The monitors are in general not very accurate - the chips usually claim about a 1% accuracy, but this is dependent on additional components which may have a tolerance of 5%. While the 3.3V and Vcore, etc. may be measured directly - the +/- 5 and +/-12V rails usually can't be measured directly by the chip and need external components. The accuracy therefore depends on the quality of the external parts used by the mobo manufacturer - I wouldn't be surprised if 5% parts were the norm.

There are also problems with measuring the CPU core voltage (Vcore) accurately - and the motherboard monitor chips are not equipped to do it. The CPU voltage regulator is equipped to monitor the exact voltage so it can keep the voltage very well regulated. The monitor chips may show a lot more fluctuation than there actually is as well as reading high (although some BIOS and monitor programs may compensate this with a 'fudge factor' to make it look right).
 
Originally posted by: Mark R
The monitors are in general not very accurate - the chips usually claim about a 1% accuracy, but this is dependent on additional components which may have a tolerance of 5%. While the 3.3V and Vcore, etc. may be measured directly - the +/- 5 and +/-12V rails usually can't be measured directly by the chip and need external components. The accuracy therefore depends on the quality of the external parts used by the mobo manufacturer - I wouldn't be surprised if 5% parts were the norm.

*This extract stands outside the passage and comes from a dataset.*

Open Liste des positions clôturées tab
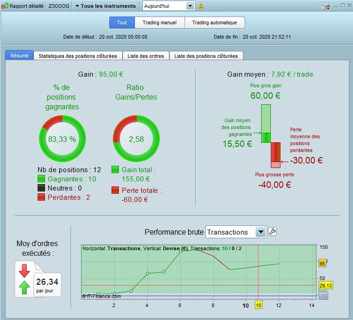Screen dimensions: 353x320 click(x=206, y=56)
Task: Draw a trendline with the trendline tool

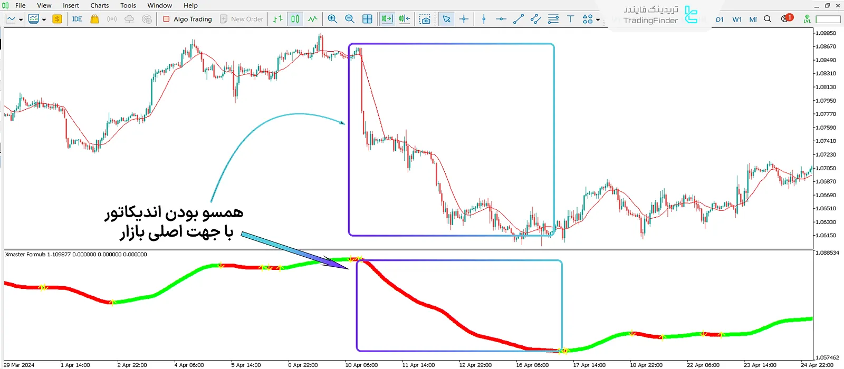Action: (x=519, y=19)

There are also problems with measuring the CPU core voltage (Vcore) accurately - and the motherboard monitor chips are not equipped to do it. The CPU voltage regulator is equipped to monitor the exact voltage so it can keep the voltage very well regulated. The monitor chips may show a lot more fluctuation than there actually is as well as reading high (although some BIOS and monitor programs may compensate this with a 'fudge factor' to make it look right).

Yeah, I figured they would be relatively useless. I was asking because I'm trying to get my P4 2.4C to hit 3.0. I got it NEARLY stable, but it sometimes crashes after like 20 mins, but I don't want to go to high with the voltage (i was running it at 1.6) The monitor reads it as much lower, like 1.55 when i run it that high.